(GIVEN ENTRIES Opens)

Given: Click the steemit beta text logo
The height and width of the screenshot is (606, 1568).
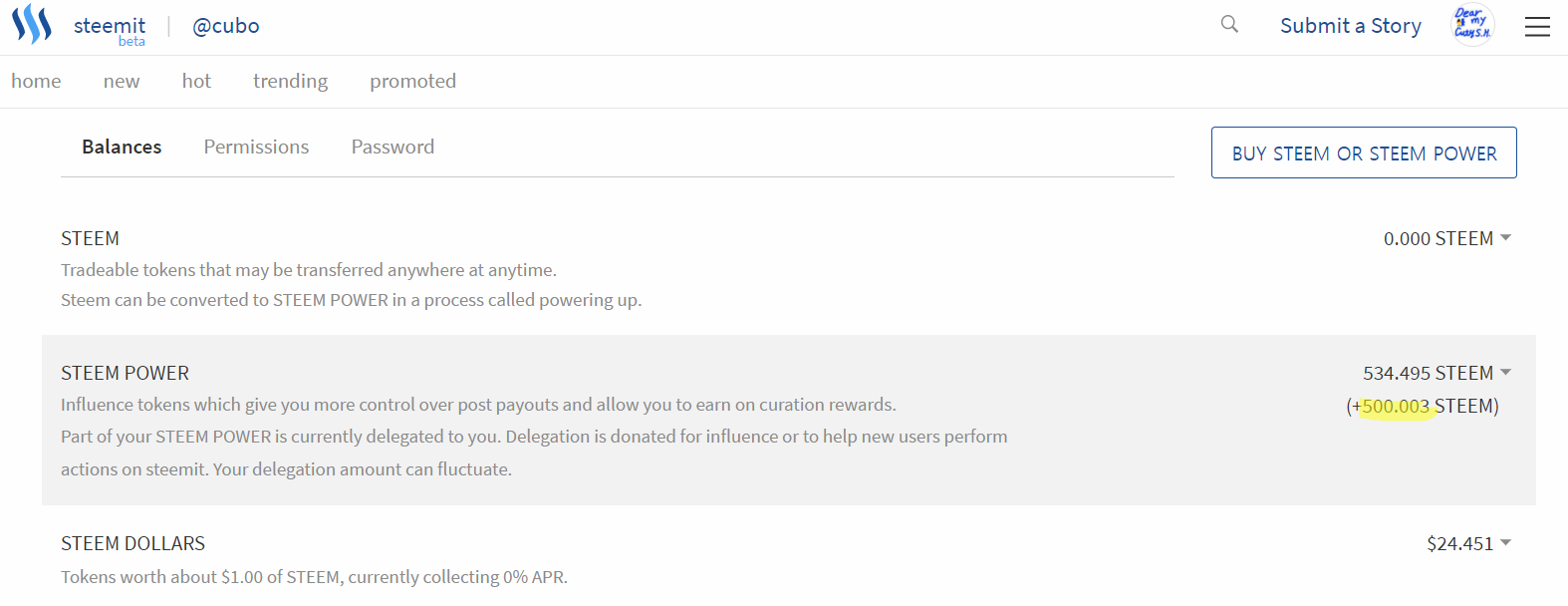Looking at the screenshot, I should pos(110,29).
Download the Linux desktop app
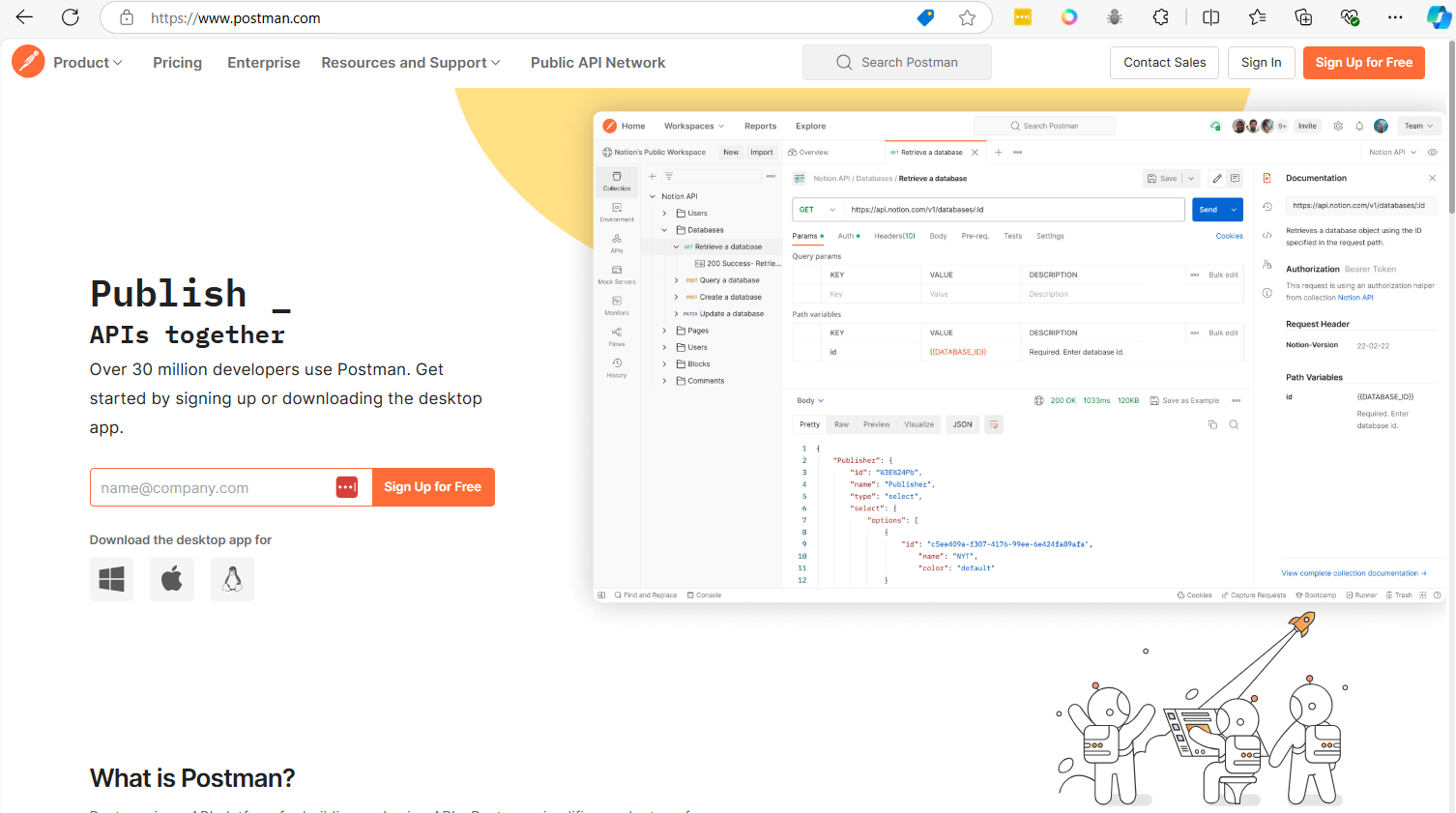 point(232,579)
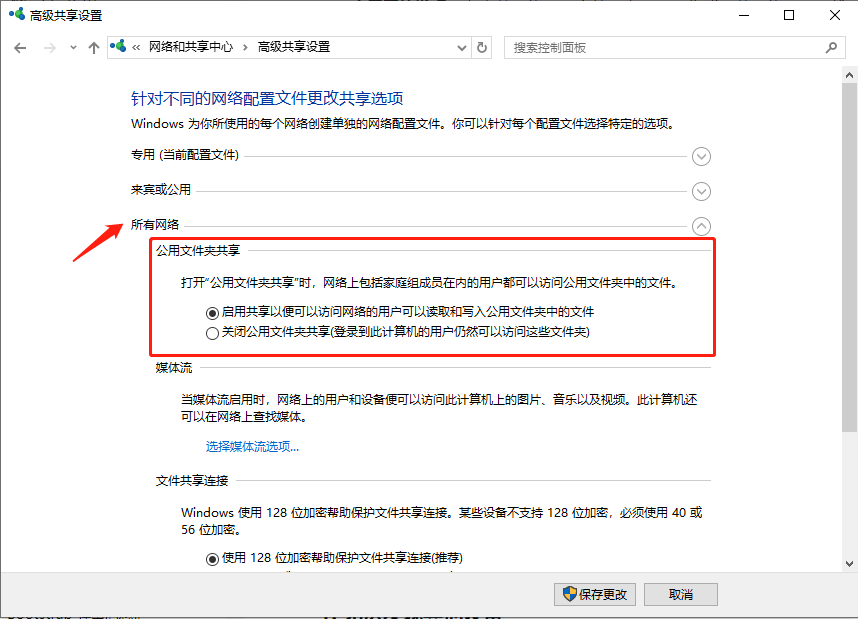858x619 pixels.
Task: Click the 取消 button
Action: coord(680,594)
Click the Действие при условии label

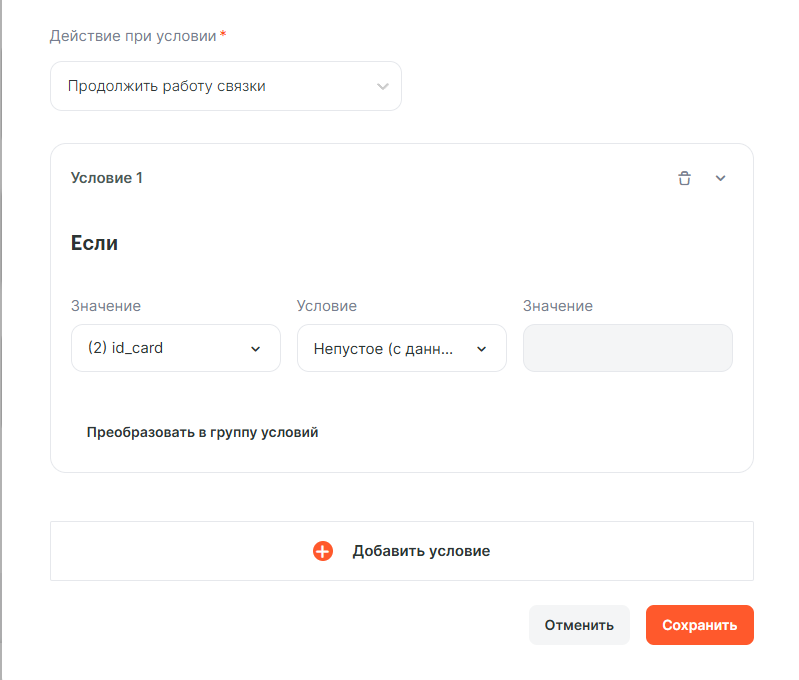pyautogui.click(x=133, y=35)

(GIVEN ENTRIES Closes)

• [TASK ITEM]: Repeat the records above exactly. No pictures go into the repeat.

• [RESPONSE TO THIS EXERCISE]:
Given: Click the steemit beta text logo
The height and width of the screenshot is (606, 1568).
Looking at the screenshot, I should pos(110,29).
Download the Linux desktop app
 point(232,579)
858x619 pixels.
Task: Click the 取消 button
Action: coord(680,594)
Click the Действие при условии label

pyautogui.click(x=133, y=35)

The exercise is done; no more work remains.